Dr. Henry Chen, the President of SOMOS Community Care and a primary care doctor who served the Chinese community for more than twenty years, said that since the beginning of the pandemic, he has seen a large number of elderly people suffered from mental health issues. "We encountered a very common situation. The patients were coming for physical examinations, but started sobbing when we asked in details.And then they would start to tell you they can’t fall asleep during the night." Dr. Chen mentioned that in the Chinese community, there is a shortage of psychiatrists. And even fewer can speak Chinese, Cantonese, and Fuzhou dialect, while psychiatrists highly depends on language in diagnoses and treatments. Therefore, in many cases, primary care doctors play a role of "half psychiatrists": "We are not professional psychiatrists, but we are the first doctors who communicate and treat the patients. I will talk to them and try to solve some problems. If the symptom is mild, we can prescribe some light medication, to help them overcome the diffcuilties. If it doesn’t work, we will refer the patient to a psychiatrist.”
"Usually, we don’t talk about mental health issues in Asian communities, and the awareness of mental health was relatively low, but in recent years there has been a significant improvement." Echo Song said that since 2018, Division of Mental Hygiene, Department of Health and Mental Hygiene launched several programs to rise the awareness of mental health in Chinese communities. "Espeically during the pandemic, we designed and launched an online seminar called COVID-19 Community Conversation. Since our first session on July 1st, 2020, we’ve hosted more than 50 presentations in Cantonese and Mandarin, with special consideration for the elderly in our community."
"Suppose when we are dealing with diabetes, it is common to read and learn a lot about the disease, to prevent or lower the risk of getting diabetes. Our reaction should be the same towards mental health diseases. " Echo said: "Today, it is impossible to talk about health without mentioning mental health. There is no health without mental health.”

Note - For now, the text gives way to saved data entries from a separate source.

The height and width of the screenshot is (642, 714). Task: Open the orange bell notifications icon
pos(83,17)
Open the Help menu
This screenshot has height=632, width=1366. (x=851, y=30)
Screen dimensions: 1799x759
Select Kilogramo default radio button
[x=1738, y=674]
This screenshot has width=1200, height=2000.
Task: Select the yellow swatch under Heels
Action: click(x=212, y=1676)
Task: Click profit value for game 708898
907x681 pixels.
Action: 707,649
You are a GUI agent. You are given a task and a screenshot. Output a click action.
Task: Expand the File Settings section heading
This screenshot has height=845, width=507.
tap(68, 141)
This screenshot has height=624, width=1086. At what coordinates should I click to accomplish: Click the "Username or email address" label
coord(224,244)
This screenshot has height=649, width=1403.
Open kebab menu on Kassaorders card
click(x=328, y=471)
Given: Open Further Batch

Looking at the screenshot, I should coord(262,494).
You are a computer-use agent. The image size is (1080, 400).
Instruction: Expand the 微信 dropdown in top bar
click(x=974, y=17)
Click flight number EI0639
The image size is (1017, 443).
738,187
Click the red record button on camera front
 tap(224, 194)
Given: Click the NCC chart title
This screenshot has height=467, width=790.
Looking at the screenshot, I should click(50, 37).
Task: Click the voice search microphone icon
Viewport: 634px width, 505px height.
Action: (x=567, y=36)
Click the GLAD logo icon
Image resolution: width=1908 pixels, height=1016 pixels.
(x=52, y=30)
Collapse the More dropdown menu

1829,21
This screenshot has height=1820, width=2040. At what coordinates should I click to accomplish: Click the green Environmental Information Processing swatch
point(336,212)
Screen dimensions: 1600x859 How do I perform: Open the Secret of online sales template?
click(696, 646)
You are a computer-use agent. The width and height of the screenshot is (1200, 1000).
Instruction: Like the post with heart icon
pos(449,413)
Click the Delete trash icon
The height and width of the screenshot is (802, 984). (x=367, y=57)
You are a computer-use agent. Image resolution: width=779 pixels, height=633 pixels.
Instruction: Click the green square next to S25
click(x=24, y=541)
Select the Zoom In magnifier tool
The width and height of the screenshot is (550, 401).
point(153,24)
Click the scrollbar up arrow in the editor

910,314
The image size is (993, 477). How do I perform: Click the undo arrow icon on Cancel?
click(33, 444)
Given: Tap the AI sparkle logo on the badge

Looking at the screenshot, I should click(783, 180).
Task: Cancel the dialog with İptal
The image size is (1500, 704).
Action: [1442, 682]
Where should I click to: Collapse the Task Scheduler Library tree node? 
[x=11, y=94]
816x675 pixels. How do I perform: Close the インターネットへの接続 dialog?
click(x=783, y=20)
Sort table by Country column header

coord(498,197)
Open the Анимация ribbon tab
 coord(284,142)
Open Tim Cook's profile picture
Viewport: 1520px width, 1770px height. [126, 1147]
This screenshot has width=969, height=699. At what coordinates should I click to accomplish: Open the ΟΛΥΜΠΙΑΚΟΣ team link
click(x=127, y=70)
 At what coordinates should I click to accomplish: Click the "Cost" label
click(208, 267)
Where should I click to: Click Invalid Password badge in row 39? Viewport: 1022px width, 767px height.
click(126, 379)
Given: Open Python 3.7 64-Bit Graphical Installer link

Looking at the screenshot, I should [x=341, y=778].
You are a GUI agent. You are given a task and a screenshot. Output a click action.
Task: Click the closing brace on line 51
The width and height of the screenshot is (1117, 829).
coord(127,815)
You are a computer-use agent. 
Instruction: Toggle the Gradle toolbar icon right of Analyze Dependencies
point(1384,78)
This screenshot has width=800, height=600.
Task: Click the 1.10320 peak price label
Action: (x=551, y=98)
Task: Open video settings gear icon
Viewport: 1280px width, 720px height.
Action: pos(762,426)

May is Asian Heritage Month and Mental Health Awareness Month. We launched our special programs paying attention to the crisis in the mental health of Asian elderly people during the COVID pandemic in the past year. The program is sponsored by The Gerontological Society of America, The Journalists Network on Generations and the Silver Century Foundation. We hope to promote the mental health while call for more attention to the equal access to the mental health resources.